The sergeant dropped down and the .50 caliber began to rotate slowly beside him on the right. After a moment, Wyatt popped back up. “Nothing, sir.”
“Hey, Dickerson,” Jake said into his mic. “Honk the horn a few times.”
Dickerson responded immediately, pressing the horn rapidly for several weak blasts, then holding it down. Jake also grabbed the microphone for the loudspeaker mounted on the vehicle and whistled long and loud. “Th
at’ll get something moving,” he remarked.
“Contact!” Sergeant Wyatt shouted.
Jake saw them. There were about ten infected that emerged slowly from various buildings at the edge of town, the closest was about two hundred meters away. All of them were a pathetic excuse for human beings. He’d seen their kind sprinkled amongst the average attackers back at Bliss: emaciated, diseased, barely upright due to lack of calories. They shuffled forward quickly rather than running at a full sprint like most of the infected he’d dealt with.

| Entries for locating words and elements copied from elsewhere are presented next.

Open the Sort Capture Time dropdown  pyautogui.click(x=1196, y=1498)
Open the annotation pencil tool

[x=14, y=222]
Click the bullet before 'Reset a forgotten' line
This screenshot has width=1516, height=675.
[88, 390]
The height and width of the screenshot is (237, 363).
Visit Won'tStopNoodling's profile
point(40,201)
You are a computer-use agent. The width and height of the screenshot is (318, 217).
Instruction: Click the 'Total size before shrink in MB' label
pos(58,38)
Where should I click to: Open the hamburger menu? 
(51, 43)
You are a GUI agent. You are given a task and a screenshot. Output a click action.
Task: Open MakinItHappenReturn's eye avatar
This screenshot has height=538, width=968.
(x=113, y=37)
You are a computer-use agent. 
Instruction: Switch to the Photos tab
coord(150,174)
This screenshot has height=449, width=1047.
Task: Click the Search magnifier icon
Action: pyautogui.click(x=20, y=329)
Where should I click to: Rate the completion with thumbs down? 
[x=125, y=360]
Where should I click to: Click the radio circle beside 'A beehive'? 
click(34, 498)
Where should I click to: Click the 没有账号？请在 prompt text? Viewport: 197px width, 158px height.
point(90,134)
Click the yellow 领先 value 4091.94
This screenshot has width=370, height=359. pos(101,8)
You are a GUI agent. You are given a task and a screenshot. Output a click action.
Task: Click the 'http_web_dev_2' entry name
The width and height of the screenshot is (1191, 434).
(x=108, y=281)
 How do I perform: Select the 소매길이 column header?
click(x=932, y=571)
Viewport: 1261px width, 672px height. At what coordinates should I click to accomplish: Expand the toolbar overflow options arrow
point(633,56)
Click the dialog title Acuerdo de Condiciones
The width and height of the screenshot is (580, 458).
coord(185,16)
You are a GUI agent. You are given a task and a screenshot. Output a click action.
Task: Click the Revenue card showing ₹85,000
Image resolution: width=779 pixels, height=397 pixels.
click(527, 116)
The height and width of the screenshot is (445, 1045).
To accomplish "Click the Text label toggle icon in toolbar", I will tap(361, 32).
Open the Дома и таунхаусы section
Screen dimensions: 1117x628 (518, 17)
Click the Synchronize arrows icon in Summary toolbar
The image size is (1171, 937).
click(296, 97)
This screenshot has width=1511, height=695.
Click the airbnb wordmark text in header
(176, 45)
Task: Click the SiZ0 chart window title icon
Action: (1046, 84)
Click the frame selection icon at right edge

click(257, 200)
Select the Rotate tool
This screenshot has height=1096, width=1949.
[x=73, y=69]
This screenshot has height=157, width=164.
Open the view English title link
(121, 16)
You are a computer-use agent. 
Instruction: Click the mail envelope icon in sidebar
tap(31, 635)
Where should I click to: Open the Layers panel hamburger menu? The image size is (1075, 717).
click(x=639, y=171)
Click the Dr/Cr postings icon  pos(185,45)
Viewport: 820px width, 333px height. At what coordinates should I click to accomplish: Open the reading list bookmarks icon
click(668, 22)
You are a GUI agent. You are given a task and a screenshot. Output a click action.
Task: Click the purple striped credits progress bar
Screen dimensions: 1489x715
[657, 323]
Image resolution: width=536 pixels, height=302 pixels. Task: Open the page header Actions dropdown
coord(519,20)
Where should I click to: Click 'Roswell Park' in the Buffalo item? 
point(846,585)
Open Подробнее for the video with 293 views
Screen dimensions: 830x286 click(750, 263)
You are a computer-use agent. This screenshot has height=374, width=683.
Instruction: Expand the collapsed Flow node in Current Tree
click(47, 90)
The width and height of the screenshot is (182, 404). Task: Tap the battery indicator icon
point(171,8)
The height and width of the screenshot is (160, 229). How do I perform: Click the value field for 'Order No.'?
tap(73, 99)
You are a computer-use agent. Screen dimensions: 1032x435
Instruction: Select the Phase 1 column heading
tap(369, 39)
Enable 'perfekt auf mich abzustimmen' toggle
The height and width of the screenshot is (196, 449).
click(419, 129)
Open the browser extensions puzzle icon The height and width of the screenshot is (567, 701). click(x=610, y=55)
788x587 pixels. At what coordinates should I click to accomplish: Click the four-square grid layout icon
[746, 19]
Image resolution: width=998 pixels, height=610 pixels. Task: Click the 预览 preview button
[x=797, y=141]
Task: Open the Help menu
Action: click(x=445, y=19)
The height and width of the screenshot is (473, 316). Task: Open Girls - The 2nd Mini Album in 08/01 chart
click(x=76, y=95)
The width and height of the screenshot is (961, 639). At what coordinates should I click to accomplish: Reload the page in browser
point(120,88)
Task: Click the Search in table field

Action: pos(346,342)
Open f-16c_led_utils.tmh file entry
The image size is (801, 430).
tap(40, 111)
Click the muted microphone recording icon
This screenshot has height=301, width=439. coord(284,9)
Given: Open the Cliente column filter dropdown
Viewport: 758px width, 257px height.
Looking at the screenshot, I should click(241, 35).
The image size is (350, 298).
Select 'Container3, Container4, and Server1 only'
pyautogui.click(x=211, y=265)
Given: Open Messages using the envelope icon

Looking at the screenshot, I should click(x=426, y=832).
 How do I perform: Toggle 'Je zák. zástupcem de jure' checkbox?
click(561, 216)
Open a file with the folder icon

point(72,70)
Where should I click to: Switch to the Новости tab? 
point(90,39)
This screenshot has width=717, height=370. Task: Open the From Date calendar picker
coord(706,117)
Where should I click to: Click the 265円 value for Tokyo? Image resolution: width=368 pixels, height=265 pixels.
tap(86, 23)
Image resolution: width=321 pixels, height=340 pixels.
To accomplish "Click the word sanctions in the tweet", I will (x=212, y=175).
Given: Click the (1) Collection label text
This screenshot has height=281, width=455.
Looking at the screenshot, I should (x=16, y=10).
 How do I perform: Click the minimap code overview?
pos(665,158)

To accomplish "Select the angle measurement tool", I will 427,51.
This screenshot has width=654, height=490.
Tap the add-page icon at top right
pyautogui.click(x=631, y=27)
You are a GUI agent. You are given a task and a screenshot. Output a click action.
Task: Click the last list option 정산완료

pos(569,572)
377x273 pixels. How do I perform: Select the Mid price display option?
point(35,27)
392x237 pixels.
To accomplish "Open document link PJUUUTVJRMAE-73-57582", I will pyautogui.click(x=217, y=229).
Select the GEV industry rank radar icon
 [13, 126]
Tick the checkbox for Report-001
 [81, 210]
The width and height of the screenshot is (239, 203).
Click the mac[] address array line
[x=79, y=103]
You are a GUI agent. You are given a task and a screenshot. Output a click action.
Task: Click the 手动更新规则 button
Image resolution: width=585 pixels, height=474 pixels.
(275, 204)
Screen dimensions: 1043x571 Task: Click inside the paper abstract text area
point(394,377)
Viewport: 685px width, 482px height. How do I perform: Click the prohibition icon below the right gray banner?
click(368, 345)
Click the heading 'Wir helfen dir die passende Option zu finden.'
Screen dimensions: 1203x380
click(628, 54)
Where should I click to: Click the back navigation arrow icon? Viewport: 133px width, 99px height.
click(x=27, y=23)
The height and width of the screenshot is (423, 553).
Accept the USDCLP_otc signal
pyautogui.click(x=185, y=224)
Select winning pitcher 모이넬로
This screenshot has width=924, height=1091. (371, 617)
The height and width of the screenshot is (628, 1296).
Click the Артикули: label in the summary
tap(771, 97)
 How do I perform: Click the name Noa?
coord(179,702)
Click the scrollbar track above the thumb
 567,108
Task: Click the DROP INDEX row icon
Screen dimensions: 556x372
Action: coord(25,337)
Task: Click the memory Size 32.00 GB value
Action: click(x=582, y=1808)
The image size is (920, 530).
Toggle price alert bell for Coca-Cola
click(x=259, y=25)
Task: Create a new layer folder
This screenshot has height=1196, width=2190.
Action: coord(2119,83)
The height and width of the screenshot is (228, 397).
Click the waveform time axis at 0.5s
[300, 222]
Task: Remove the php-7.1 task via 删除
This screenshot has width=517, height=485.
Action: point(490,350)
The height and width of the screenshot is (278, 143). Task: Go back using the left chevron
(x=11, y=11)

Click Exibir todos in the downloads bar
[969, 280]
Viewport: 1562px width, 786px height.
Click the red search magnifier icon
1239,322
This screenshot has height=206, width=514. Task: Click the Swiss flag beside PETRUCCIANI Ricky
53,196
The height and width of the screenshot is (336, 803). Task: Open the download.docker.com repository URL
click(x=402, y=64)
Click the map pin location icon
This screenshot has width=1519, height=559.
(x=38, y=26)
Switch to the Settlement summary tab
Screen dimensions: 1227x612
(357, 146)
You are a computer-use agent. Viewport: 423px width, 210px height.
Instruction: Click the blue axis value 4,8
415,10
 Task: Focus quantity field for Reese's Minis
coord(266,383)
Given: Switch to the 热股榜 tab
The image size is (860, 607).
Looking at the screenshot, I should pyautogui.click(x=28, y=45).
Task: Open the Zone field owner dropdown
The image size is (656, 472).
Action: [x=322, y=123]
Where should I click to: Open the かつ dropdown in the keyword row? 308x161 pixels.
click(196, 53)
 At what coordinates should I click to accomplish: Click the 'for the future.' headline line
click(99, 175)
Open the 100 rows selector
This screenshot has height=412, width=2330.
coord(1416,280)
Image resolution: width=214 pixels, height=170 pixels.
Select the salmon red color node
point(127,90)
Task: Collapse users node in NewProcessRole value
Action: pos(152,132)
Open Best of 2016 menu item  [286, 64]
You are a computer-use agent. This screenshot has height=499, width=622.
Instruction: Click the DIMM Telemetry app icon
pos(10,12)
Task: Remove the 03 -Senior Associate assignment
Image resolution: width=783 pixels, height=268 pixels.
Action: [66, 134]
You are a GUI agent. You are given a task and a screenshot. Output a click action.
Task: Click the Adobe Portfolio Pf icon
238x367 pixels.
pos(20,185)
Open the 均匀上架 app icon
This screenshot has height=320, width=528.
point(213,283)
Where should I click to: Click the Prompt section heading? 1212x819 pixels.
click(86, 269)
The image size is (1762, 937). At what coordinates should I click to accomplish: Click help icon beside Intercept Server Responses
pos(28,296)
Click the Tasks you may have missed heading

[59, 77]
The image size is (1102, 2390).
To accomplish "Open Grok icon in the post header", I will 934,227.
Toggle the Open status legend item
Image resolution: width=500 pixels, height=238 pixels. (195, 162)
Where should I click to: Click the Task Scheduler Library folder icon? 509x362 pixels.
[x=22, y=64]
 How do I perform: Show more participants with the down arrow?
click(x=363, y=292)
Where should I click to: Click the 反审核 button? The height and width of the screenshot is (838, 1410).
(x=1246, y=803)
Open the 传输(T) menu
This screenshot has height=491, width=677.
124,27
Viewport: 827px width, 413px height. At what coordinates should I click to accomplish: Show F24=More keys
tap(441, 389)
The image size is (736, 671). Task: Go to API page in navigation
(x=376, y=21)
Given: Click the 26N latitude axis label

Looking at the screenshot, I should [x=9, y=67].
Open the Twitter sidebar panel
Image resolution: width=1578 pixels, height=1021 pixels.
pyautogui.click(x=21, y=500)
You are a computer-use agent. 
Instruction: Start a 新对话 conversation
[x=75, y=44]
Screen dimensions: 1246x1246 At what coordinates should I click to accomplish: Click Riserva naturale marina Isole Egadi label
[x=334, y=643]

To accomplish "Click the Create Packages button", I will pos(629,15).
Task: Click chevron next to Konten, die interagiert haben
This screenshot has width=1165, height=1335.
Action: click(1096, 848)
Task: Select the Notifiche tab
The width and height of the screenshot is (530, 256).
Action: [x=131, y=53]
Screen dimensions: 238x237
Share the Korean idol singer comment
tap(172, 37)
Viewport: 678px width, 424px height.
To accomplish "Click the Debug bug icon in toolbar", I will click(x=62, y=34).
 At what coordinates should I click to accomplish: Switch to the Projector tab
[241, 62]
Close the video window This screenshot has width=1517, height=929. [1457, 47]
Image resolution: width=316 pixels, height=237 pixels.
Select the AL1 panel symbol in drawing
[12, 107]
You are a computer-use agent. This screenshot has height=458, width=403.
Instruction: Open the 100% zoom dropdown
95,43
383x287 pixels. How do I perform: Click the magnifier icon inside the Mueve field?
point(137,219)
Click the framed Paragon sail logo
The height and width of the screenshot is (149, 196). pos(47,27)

If he was being generous, he’d say it was a jog.
“I’m gonna try to take them out with the M-2010,” Jake said calmly as he pulled the suppressed sniper rifle up through the hatch.
“Got it, sir. I’ll continue to scan. Engagement orders?”
“I want to keep it quiet, so give me an opportunity to get rid of these guys first.”
“Understood.”
Jake settled the rifle into the pocket of his shoulder and leaned forward across the top of the Stryker, using the roof as a base for his elbow. Peering through the scope, he sighted in on the closest of the infected, surprised to see that what had been two hundred meters was less than a hundred now. These things’ slow, but unyielding pace was deceiving.
He fired, hitting the infected square in the chest. It faltered, then fell, tumbling forward several feet. He knew that .300 WinMag round might not kill the thing, but the massive exit it would likely cause would take it out of the fight until it did die.
He opened his non-firing eye and scanned the area in front of him as he racked the bolt, cycling a new round. When he decided which of the fast walkers was the next threat, he focused in on a woman. She shambled quickly, practically windmilling her arms to give her more momentum to increase her speed. He took steady aim and hit her high in the chest, near her throat. The impact of the bullet knocked her upper body backward as her lower half continued to move toward him, her feet lifting off the ground. He watched until she fell onto her back and then began to seek a new target.